SATURDAY, APRIL 22, 2023
Georgia man dies in jail: During his recent trip to Ireland, Joe Scarborough spoke with Bill Clinton, a former American president.
One chunk of the interview was broadcast on Morning Joe this week. At the start of the segment, Clinton made a strange remark—a remark with which we agree.
SCARBOROUGH: You were president when Columbine happened. And at the time, obviously we were all horrified, but almost thought of that as a one-off. It's now become a regular occurrence.
You and I grew up in a culture where everybody we went to church with, everybody that was in our neighborhood, they all went out hunting. You've talked about shotguns growing up? Same here.
But it's gotten so extreme. What do we do?
CLINTON: Well, one thing that's pretty clear is, whatever we do, we need to do it more together. And I think we need to start talking across this divide.
Say what? "We need to start talking across this divide?" Plainly, Clinton had made a very strange remark.
As the conversation continued, Clinton returned to events which took place five years before the mass slaughter at Columbine. For the record, he's discussing the "Violent Crime Control and Law Enforcement Act" of 1994:
CLINTON (continuing directly): I remember when Jack Brooks, who was a congressman from Texas and enjoyed the support of the NRA in every election he was ever in, and Tom Foley, the Speaker of the House from Washington, they both told me that when the Senate put in the assault weapons ban into the crime bill, which I wanted, that if I signed it, we would lose the House.

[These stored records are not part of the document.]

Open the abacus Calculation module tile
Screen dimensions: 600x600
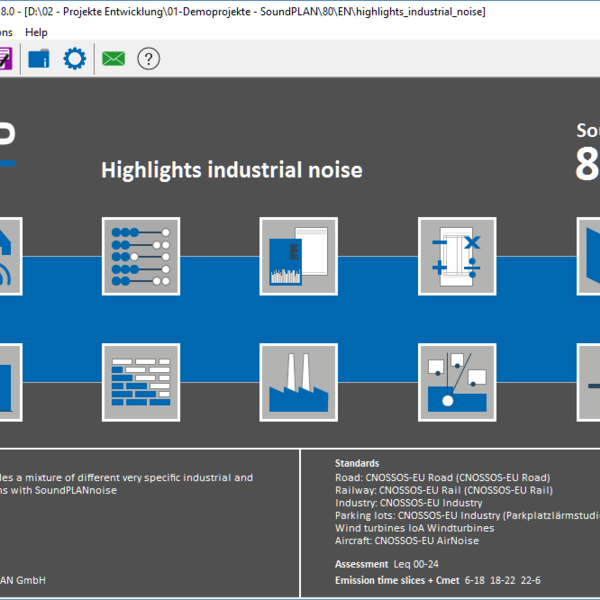(x=141, y=256)
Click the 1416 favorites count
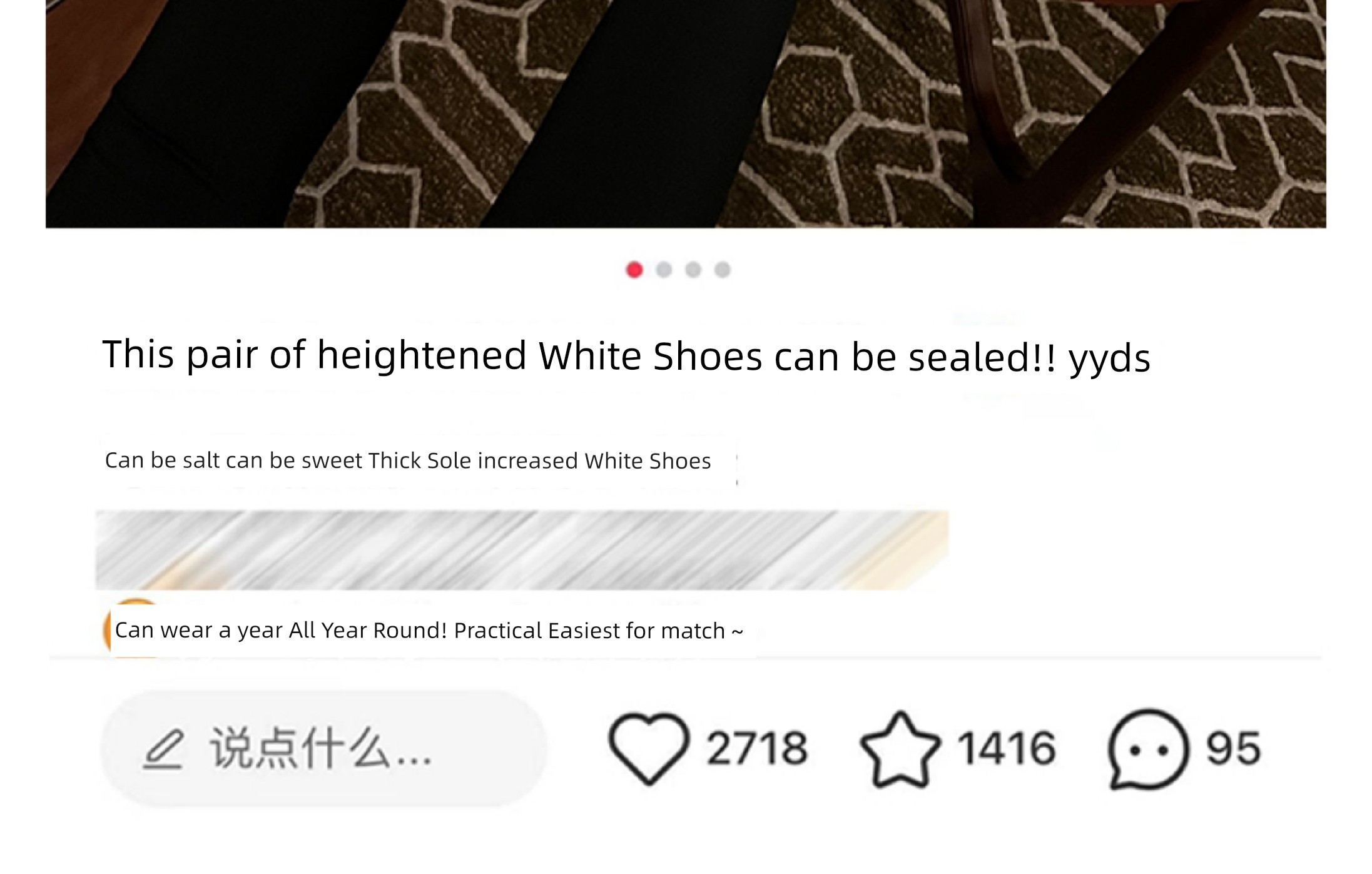The image size is (1372, 874). click(1007, 748)
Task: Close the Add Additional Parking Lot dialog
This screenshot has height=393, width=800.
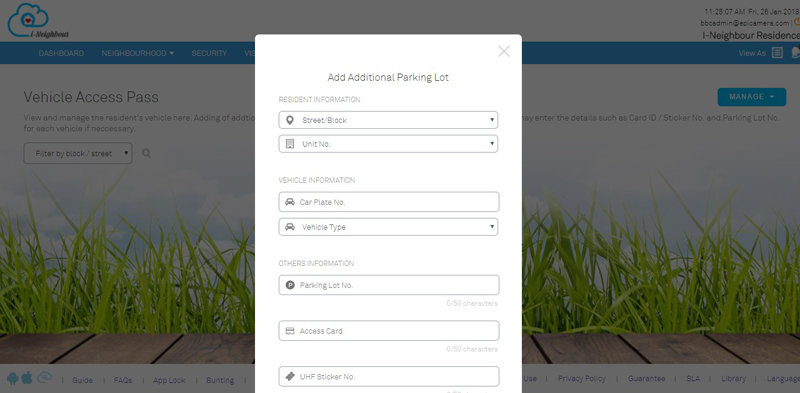Action: coord(504,51)
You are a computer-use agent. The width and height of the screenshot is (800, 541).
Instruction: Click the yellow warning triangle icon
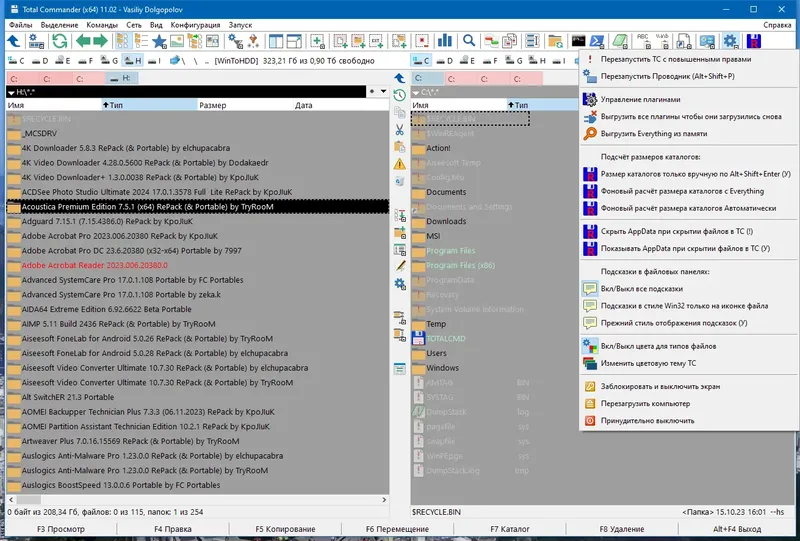[399, 164]
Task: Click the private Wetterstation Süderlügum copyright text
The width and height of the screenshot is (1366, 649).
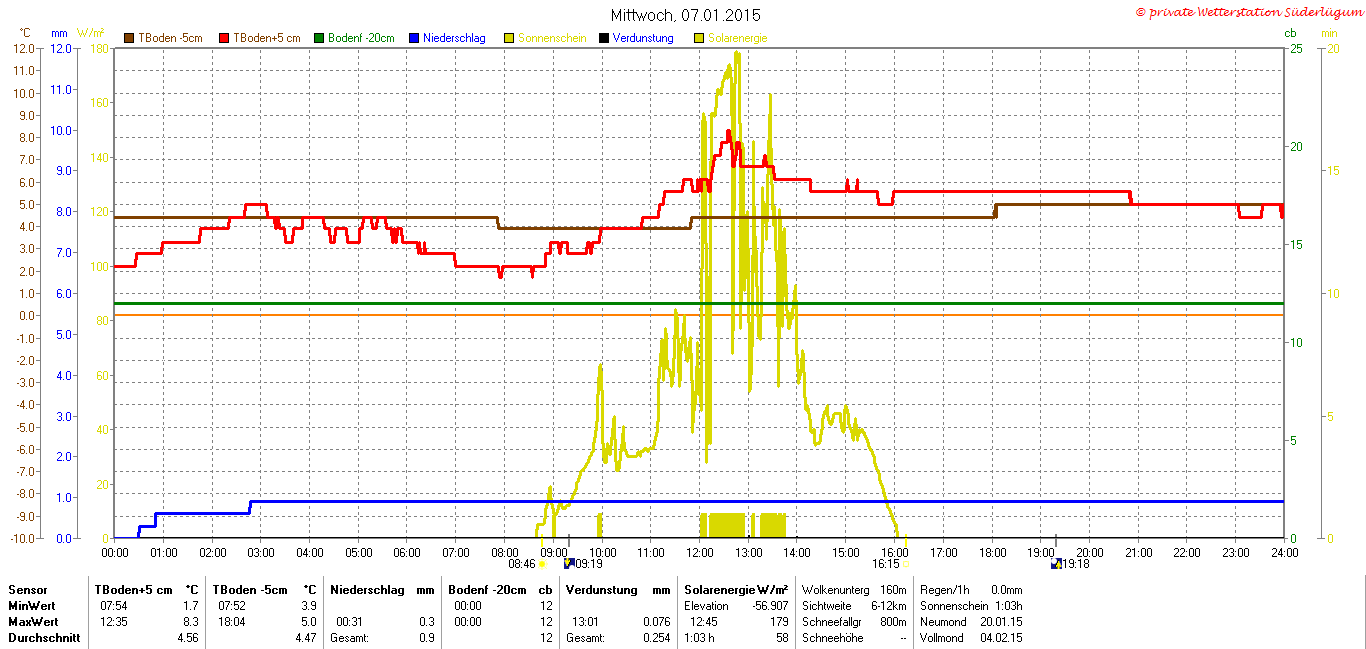Action: 1249,12
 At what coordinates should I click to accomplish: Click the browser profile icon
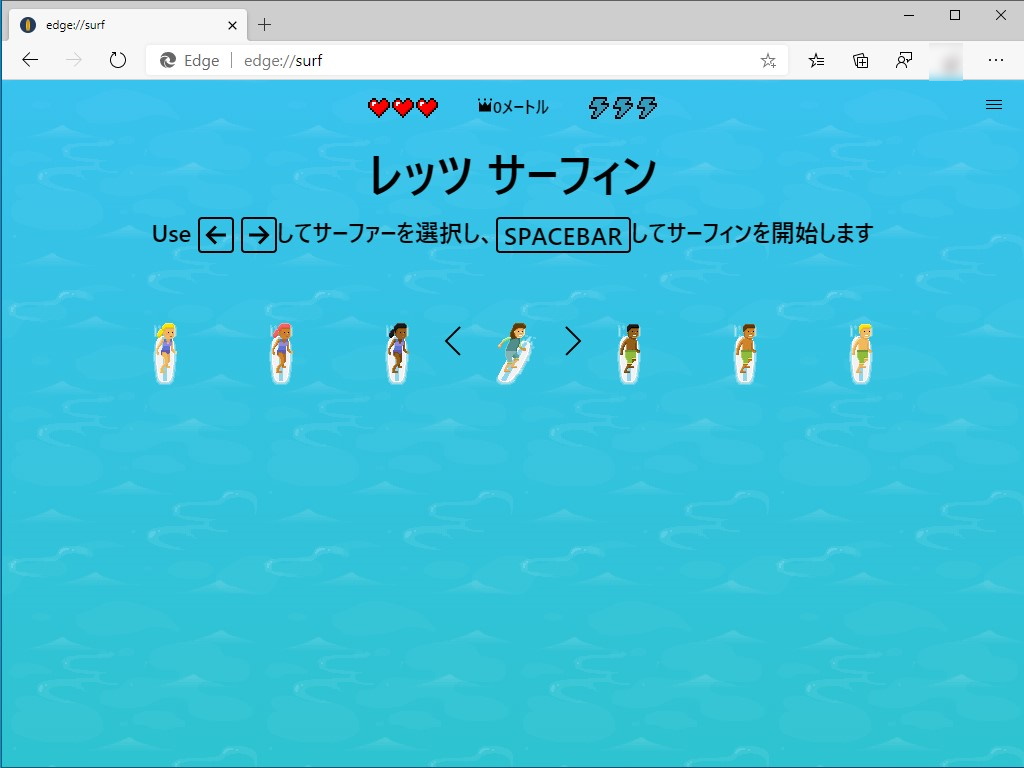(x=903, y=60)
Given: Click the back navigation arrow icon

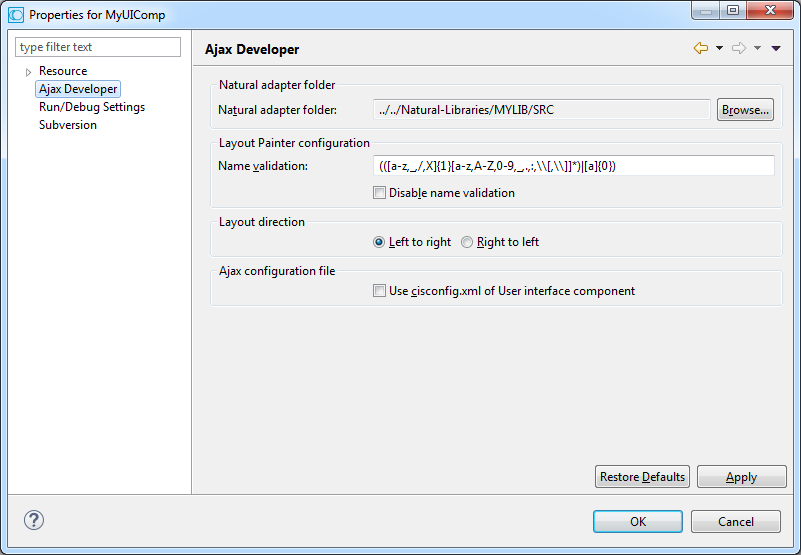Looking at the screenshot, I should coord(700,48).
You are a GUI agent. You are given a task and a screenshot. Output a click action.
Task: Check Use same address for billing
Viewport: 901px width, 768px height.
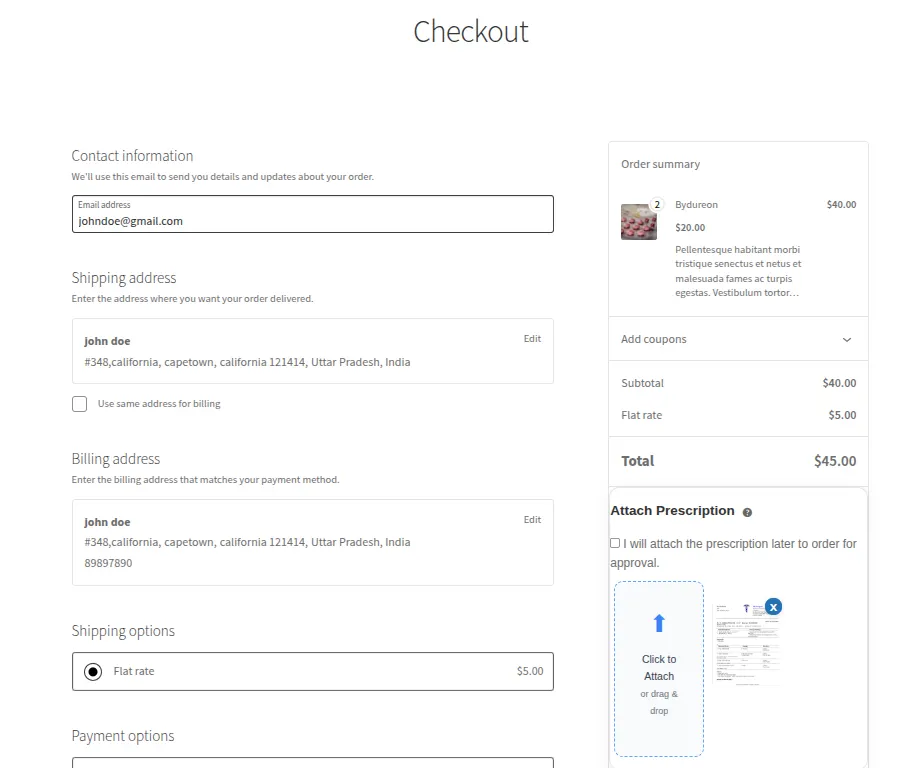(x=79, y=404)
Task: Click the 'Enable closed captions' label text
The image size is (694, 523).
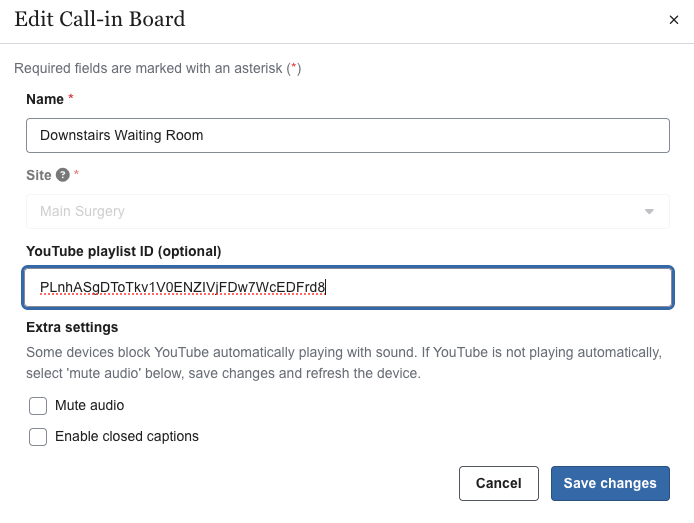Action: [127, 437]
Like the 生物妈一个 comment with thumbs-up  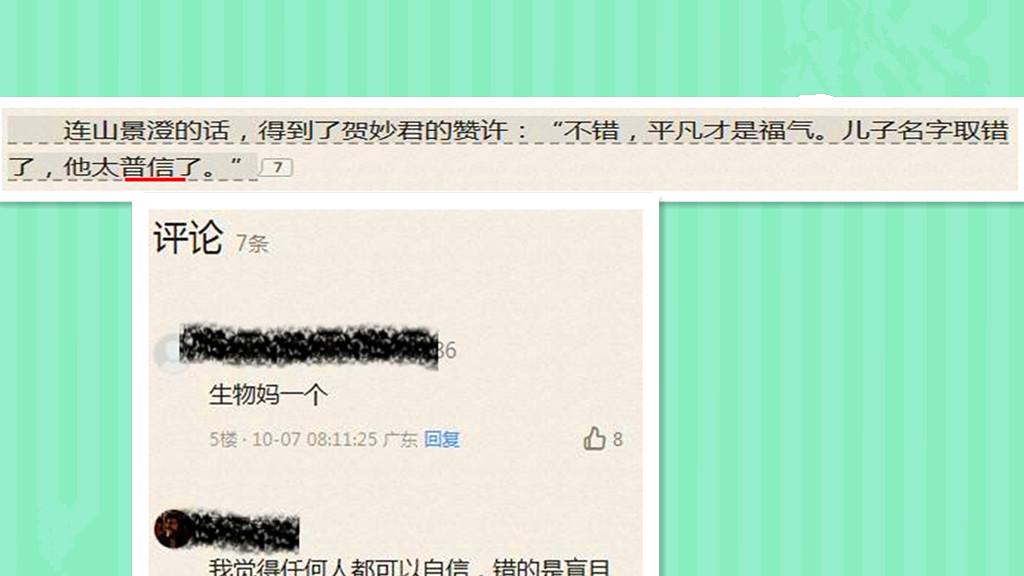pos(594,439)
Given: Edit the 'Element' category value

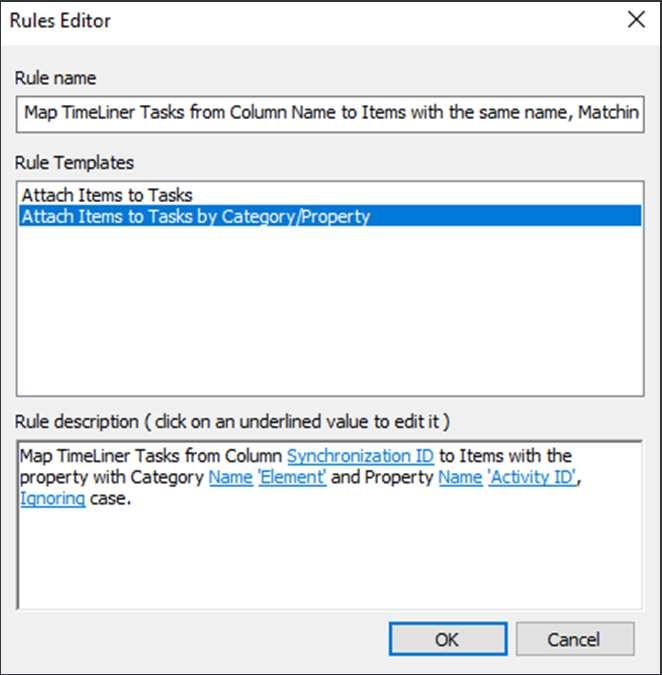Looking at the screenshot, I should [292, 478].
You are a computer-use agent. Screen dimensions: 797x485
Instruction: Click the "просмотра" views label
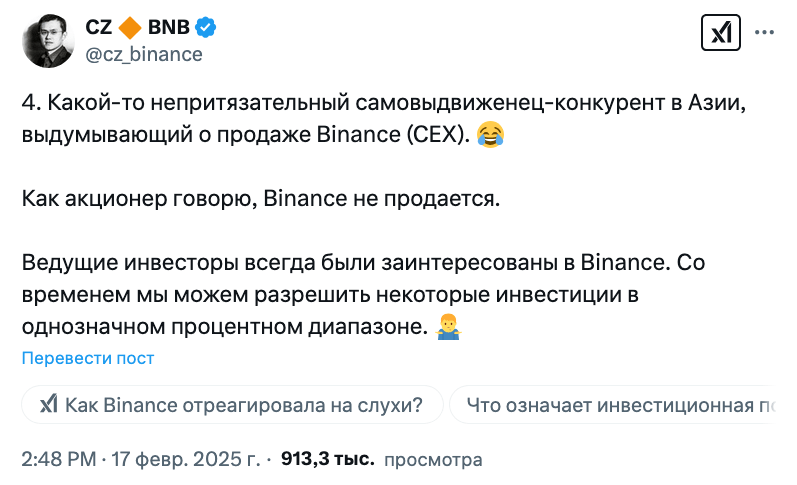tap(433, 459)
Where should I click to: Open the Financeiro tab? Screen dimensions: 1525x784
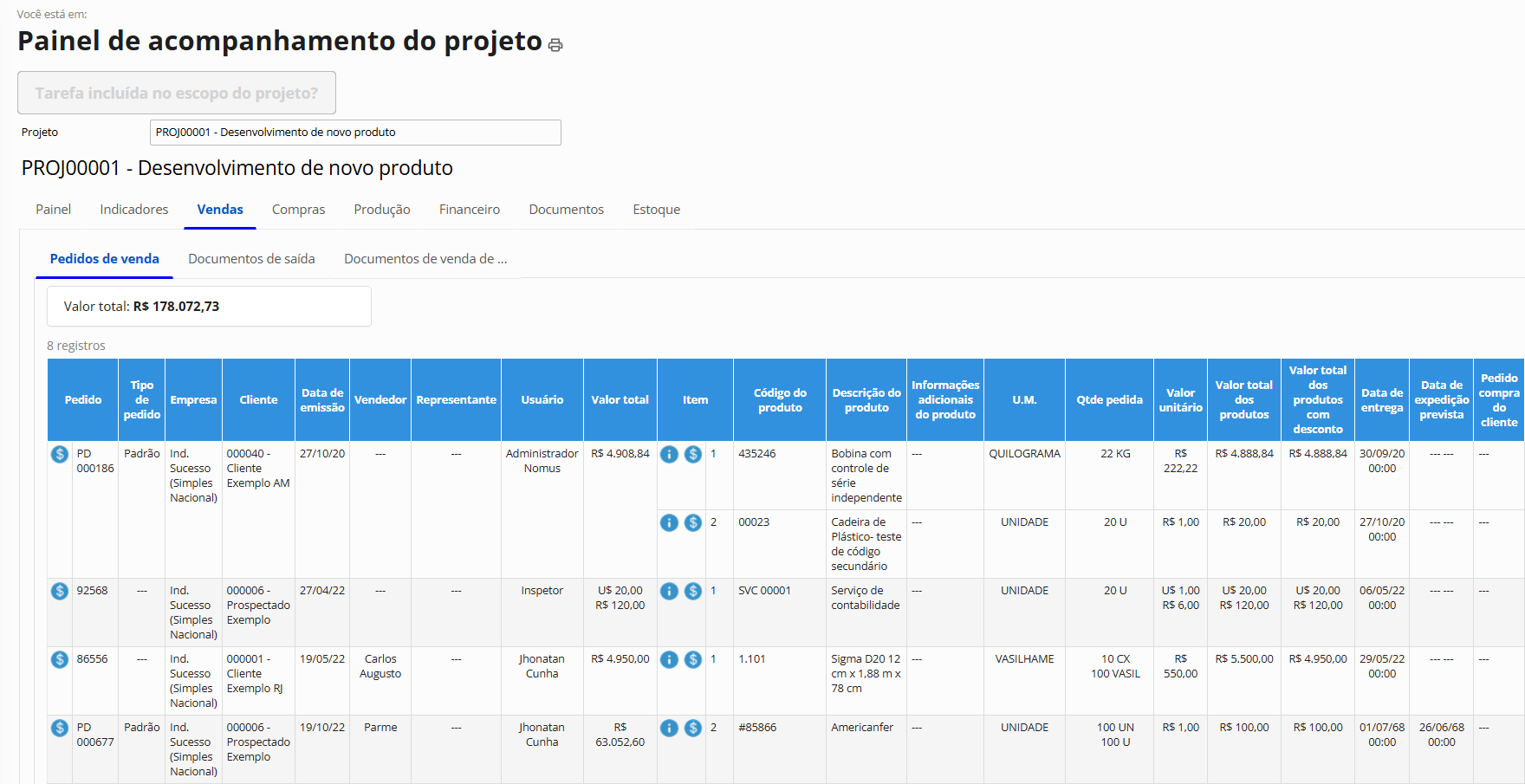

And we did! And they lost their seats, because of the ability of the NRA to terrify people, but also because we were beginning to lose touch with each other across cultural divides that had always existed but hadn't been barriers you couldn't breach.
The conversation continued from there, as you can see on the tape. For the record, it's widely believed that Candidate Gore lost the 2000 election because of massive, last minute NRA ad campaigns in Tennessee and West Virginia—a pair of states which went red that year and have never looked back.
(In the wake of Columbine, Gore had favored new gun control measures. The NRA fought back.)
When MSNBC posted the tape, many commenters were incredulous about Clinton's strange remarks. Here are a few of the first comments posted:
COMMENTER: This is like Chamberlain saying we need to make "peace in our time." What we need is to vote so overwhelmingly against the un-American party that they crawl away.
COMMENTER: I agree but it's hard to have a conversation when half of the country don't agree on the meaning of words, on reality, and on live and let live
COMMENTER: How, exactly, do I talk to people who openly hate me and wish me dead because my views aren't their own?
COMMENTER: Chamberlain "peace in our times." Reward the aggressor for aggression. This is what I'm hearing.
COMMENTER: How do I talk to people who have threatened my life? Bill has no clue what's really going on out here in the real world.
Just for the record, the first of those comments came from "Commando Soto." The last came from "Mr. Sharpie."
Bill Clinton got elected two times, by six and then by eight points. Commando Soto and Mr. Sharpie feel that he has no idea what's going on in the world.
For ourselves, we're inclined to agree with the general thrust of Clinton's remarks. For what it's worth, he makes a key point hear the end of this segment:
"You don't have to win them all."
You don't have to persuade the most intransigent of The Others—the people who openly hate you and wish you were dead, the ones who don't agree on reality. You have to peel a certain percentage away, and then continue from there.
In our view, there's a lot to discuss in what Bill Clinton said. We're also inclined to think that the war is going to come, and that such wars can't be won.